*** Opening of TEXT SECTION ***

Carolyn Vardaman, employee of Brentwood Originals and mother of six, told the World Socialist Web Site that no employee has received testing for the coronavirus. Furthermore, when asked about the strikes engulfing various industries in the United States and abroad, she expressed support and empathy for the workers carrying out strikes over dangerous working conditions, and voiced her opposition to the social and economic inequality afflicting the working class.

The walkouts at the pillow factory in Mississippi are part of a wave of wildcat strikes and other job actions by the working class across the United States and internationally, with workers demanding protection from the virulent COVID-19 disease, personal protective equipment (PPE), and a shutdown of nonessential production. The necessity for a link-up between autoworkers, retail workers, teachers, Amazon workers, meat and food processing workers and others is ever more urgent.

*** Close of TEXT SECTION ***
*** Opening of DATA FOR ANALYSIS ***

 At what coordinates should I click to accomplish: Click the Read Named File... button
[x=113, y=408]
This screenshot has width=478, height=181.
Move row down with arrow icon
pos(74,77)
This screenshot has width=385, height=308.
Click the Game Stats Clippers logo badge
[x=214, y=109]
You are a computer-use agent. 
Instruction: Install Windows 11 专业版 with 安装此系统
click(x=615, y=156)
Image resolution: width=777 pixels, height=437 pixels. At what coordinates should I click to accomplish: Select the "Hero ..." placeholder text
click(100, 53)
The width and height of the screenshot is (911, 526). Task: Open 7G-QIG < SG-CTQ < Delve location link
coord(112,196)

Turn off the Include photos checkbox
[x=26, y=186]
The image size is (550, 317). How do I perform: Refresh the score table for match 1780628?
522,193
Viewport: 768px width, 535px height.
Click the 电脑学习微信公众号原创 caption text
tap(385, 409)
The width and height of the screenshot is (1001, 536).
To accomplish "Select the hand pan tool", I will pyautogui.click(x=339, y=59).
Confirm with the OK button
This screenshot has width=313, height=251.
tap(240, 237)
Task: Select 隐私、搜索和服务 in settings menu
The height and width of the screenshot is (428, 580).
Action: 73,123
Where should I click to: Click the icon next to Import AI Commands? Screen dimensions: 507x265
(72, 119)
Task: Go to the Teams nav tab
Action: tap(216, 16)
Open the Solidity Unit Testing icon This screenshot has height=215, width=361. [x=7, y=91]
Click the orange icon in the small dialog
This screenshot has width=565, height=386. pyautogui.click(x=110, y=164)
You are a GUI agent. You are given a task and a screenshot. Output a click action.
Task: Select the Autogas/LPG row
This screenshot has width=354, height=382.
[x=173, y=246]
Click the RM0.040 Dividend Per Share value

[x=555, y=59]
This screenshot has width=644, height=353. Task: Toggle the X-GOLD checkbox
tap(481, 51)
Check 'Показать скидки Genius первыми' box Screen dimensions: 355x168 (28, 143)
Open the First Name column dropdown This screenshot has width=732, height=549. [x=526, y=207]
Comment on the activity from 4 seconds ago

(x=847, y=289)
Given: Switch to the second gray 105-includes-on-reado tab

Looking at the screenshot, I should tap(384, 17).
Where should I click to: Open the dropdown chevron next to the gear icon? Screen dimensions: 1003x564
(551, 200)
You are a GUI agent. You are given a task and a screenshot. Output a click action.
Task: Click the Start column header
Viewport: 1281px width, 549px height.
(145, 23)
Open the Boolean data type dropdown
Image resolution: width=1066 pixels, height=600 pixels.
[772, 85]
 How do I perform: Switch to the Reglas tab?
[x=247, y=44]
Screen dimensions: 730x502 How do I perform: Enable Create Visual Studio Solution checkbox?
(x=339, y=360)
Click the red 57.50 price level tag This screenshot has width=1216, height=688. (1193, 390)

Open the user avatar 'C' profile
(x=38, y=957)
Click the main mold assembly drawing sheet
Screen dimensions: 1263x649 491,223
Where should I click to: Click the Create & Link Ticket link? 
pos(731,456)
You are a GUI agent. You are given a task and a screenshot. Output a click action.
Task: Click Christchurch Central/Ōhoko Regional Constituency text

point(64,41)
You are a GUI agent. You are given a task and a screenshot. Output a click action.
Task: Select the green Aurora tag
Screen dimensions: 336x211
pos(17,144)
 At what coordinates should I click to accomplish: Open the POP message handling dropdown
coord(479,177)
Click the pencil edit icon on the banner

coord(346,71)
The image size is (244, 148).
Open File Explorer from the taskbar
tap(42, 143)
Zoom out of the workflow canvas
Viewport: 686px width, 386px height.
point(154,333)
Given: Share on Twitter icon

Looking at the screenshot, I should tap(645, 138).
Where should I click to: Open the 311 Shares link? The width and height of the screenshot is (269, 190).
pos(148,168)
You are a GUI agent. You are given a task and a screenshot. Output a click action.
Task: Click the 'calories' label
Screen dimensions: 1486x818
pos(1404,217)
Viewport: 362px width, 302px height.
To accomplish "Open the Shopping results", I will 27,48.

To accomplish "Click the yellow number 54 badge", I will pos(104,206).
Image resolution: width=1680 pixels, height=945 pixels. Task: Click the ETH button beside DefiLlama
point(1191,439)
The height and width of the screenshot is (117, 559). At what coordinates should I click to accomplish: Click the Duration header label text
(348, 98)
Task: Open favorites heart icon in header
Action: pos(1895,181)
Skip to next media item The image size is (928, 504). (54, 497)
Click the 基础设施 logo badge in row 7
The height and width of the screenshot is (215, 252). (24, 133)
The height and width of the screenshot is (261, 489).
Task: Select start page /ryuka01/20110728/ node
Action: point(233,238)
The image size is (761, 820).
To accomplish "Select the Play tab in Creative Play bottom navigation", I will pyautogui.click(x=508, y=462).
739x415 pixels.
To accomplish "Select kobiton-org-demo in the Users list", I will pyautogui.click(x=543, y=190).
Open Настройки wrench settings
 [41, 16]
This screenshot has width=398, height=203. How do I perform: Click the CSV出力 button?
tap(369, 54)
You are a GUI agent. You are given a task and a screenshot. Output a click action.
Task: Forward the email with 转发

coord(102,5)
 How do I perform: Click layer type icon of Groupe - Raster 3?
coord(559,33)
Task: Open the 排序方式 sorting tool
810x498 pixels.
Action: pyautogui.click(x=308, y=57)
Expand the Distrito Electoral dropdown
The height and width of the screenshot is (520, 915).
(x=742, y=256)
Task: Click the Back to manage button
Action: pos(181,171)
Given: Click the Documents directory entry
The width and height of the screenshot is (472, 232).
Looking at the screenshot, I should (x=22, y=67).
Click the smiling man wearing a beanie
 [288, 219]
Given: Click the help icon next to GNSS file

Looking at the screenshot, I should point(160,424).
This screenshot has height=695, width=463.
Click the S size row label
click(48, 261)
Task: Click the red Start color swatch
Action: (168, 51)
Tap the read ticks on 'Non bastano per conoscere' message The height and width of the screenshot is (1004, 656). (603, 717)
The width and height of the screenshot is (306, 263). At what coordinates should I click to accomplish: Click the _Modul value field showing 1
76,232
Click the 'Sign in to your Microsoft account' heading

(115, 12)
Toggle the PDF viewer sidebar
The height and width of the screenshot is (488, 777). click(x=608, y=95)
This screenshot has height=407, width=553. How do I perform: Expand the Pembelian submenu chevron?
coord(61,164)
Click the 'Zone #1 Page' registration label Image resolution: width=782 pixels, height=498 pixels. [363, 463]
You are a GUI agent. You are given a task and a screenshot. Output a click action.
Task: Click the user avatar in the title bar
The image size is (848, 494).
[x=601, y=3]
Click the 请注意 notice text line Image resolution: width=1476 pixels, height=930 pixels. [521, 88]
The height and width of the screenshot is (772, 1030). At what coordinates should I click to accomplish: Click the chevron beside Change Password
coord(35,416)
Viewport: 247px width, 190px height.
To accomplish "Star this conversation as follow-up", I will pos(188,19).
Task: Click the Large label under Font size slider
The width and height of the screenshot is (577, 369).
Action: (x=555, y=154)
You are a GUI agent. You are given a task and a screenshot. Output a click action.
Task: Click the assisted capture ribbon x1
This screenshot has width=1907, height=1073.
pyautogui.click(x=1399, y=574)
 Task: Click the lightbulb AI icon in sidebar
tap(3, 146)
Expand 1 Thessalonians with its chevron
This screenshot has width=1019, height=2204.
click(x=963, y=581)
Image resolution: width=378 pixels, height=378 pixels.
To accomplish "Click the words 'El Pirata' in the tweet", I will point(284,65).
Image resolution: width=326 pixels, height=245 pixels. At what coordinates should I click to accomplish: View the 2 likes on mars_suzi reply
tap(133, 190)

*** Close of DATA FOR ANALYSIS ***

:: TASK PROMPT ::
Answer these questions from the text about the Mississippi pillow factory walkouts.
(a) According to Carolyn Vardaman, how many employees have been tested for the coronavirus?
(b) Which company employs her?
(c) What three things are the striking workers demanding?

:: EXERCISE RESULT ::
(a) None.
(b) Brentwood Originals.
(c) Protection from the COVID-19 disease, personal protective equipment (PPE), and a shutdown of nonessential production.